** INSTRUCCIÓN **
¿Qué vendría después en el texto sobre la muerte como mal? Escribe la continuación a partir de su última oración.

** TEXTO DE PÁGINA **
La discusión podría versar sobre tres puntos. Primero: ¿cómo sostener que
la muerte es un mal si, como parece, el ser viviente es mortal por naturaleza y
por consiguiente no exige la perennidad? Desde este punto de vista la muerte no
se presenta como la privación de un bien que le sería debido –no más, por otra
parte, que la corrupción de todos los cuerpos, que son de suyo corruptibles–. En
términos concretos: la muerte de un niño tiene algo de escandaloso, ¿pero es tan
penosa la de un viejo cargado de días? Sin duda la muerte es natural; y desde el
punto de vista biológico, la de un viejo es un mal menor que la de un niño. Pero
esta no es una razón para negar que sea un mal en sí misma. Pues es evidente,
en sentido contrario, que la vida es un bien, y que el viviente tiende por naturaleza a conservarla. ¿Acaso no ha sido definida la vida como “el conjunto de
fuerzas que resisten la muerte”? Esto no es muy esclarecedor, pero es muy justo, y eso mismo ilumina suficientemente el carácter de mal que presenta la
muerte.
En segundo lugar, para disipar el temor de la muerte en sus discípulos, Epicuro tenía este razonamiento admirable: “La muerte no es para nada nosotros,
pues mientras existimos, la muerte no existe; y cuando la muerte se presenta, no
existimos más. La muerte no existe ni para los vivientes ni para los muertos,
porque para los primeros no existe, y porque los segundos no existen ya”34. He
aquí el tipo de las “consolaciones filosóficas” que no consuelan a nadie. Lo más
fuerte en ellas es lo que tienen de verdad: la muerte, anonadando al sujeto, se
suprime por eso mismo como mal. Pero entonces, ¿por qué uno no es consolado? La razón es simple: porque el viviente desea vivir. Por relación a este deseo
fundamental de ser y de perseverar en el ser, la muerte no solamente aparece
como un mal, sino que lo es, tanto como una privación puede ser llamada real.

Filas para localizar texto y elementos

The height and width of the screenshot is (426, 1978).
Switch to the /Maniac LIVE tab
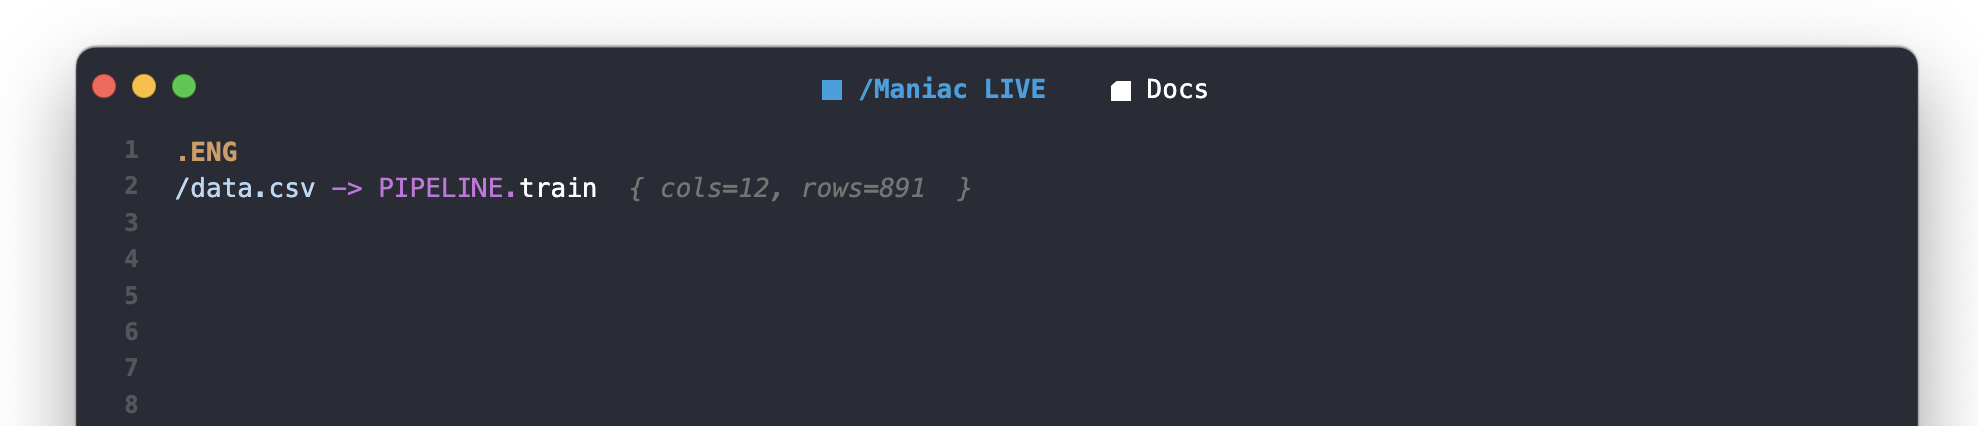click(951, 90)
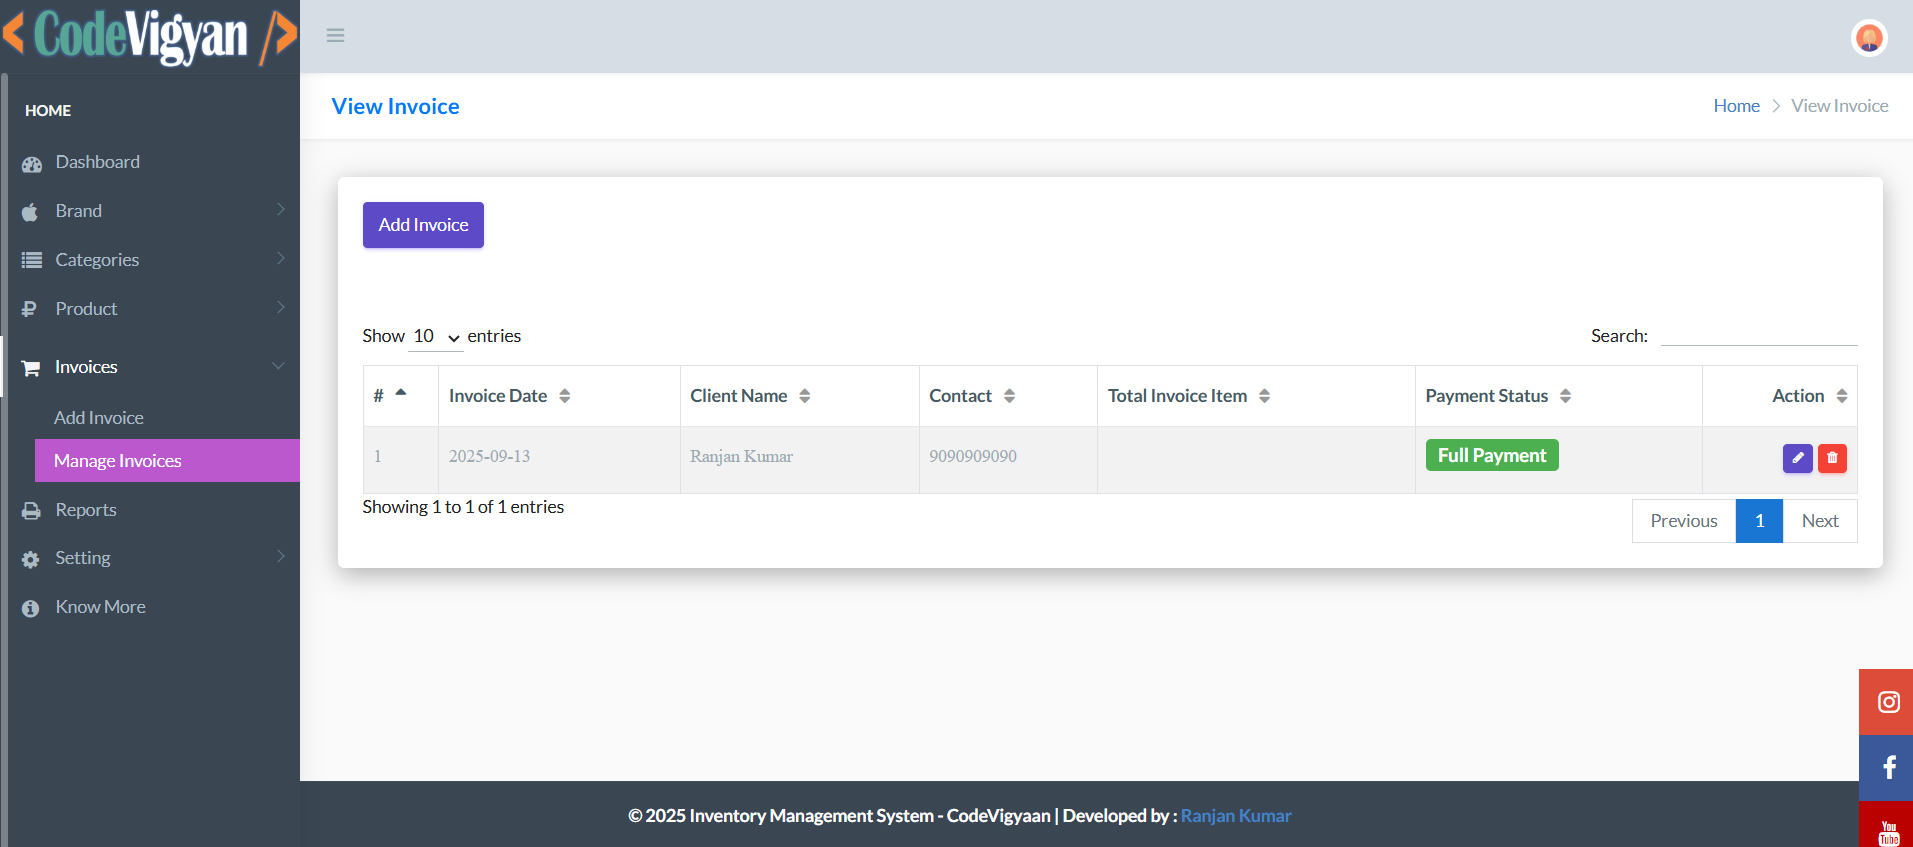Viewport: 1913px width, 847px height.
Task: Collapse the Invoices sidebar menu
Action: pos(150,367)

** RESULTADO **
Por último, admitiendo que la muerte sea un mal, ¿es el peor de los males
para un viviente? Eso no es tan evidente. Los grados del mal se definen según la
jerarquía de las funciones que afecta. Ahora bien, la sensibilidad es superior a la
vida, y la inteligencia a la sensibilidad. Por consiguiente, el error es peor que el
sufrimiento, y el sufrimiento peor que la muerte. Y esto es verdad, en un sentido, a saber: si se consideran las funciones en sí mismas y como separadas. Sólo
que ellas no están separadas en la realidad; es el mismo se el que piensa, el que
siente y el que vive. Además hay entre ellas un orden de dependencia inverso al
de su dignidad: la vida condiciona la sensibilidad y el ejercicio de la inteligencia. De suerte que la muerte toca a las funciones superiores en su misma raiz.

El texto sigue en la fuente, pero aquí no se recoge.